"completely decentralized" is a strong claim when depending on a network that relies on a canonical directory of relays (at least during client bootstrap?), unless I'm missing something.
This uses Tor's hidden services. The project page says each client makes 3 "random hops" and meet in the middle to create a secure tunnel. The communications never leave the Tor network so, I could be wrong, but I don't think traffic analysis applies here.
If by "cover traffic" you mean there are other users on the system then you are correct. If by "cover traffic" you mean internally generated traffic that can be used to obscure traffic between any two links (e.g. keep a fixed size bandwidth pipe full even when not in use) then you are incorrect. The former is of little value in thwarting traffic analysis and the latter is costly in terms of already limited system performance and imposes costs on participants that few are willing to bear.

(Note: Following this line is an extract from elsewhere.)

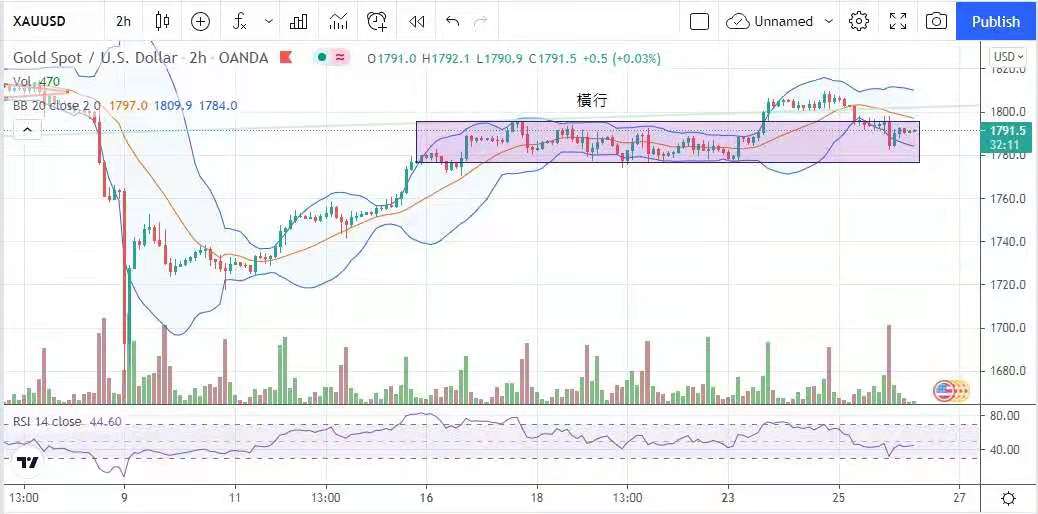Toggle the green market status dot
The image size is (1038, 514).
coord(321,58)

Yes, it uses hidden services; I won't know x23ff...sds is you. However, the most plausible link between me and evgen is HN, so x23ff...sds appears on both of our contact lists, it's likely to be a HN user. More widespread analysis of contact lists can probably tell us who you are. (So you know evgen and me, but not RickRoll? That gives me a good idea of who you are...)
This is one reason why it'd be good to use different IDs for chatting with different people. Unfortunately, Tor wasn't designed to work that way, so you may need to run multiple clients or something similarly annoying to get this to work.
While I think tor and something like torchat is good in theory, its big negative in reality is that the speed makes it unusable most of the time. Not to mention if you are altruistic and plan to run a node, you also run the risk of the FBI knocking on your door for someone who used your (exit) node to upload their kitty porn (the exit is not encrypted).
And if you do run that exit node, you can sniff what people are doing (so there goes the anon part).
Tor was pretty bad for web browsing - latency and pages requiring multiple resources meant that pages took forever to render. But how much is being transfered or rendered with chat? Not very much. IRC is usable even over atrocious connections. I rather imagine that textual chat over Tor would work fine.
and I say this as someone who ran a Tor relay on his Xbox to get 1 hop out of the way
http://www.cypherpunks.ca/otr/
It would limit some kind of traffic analysis.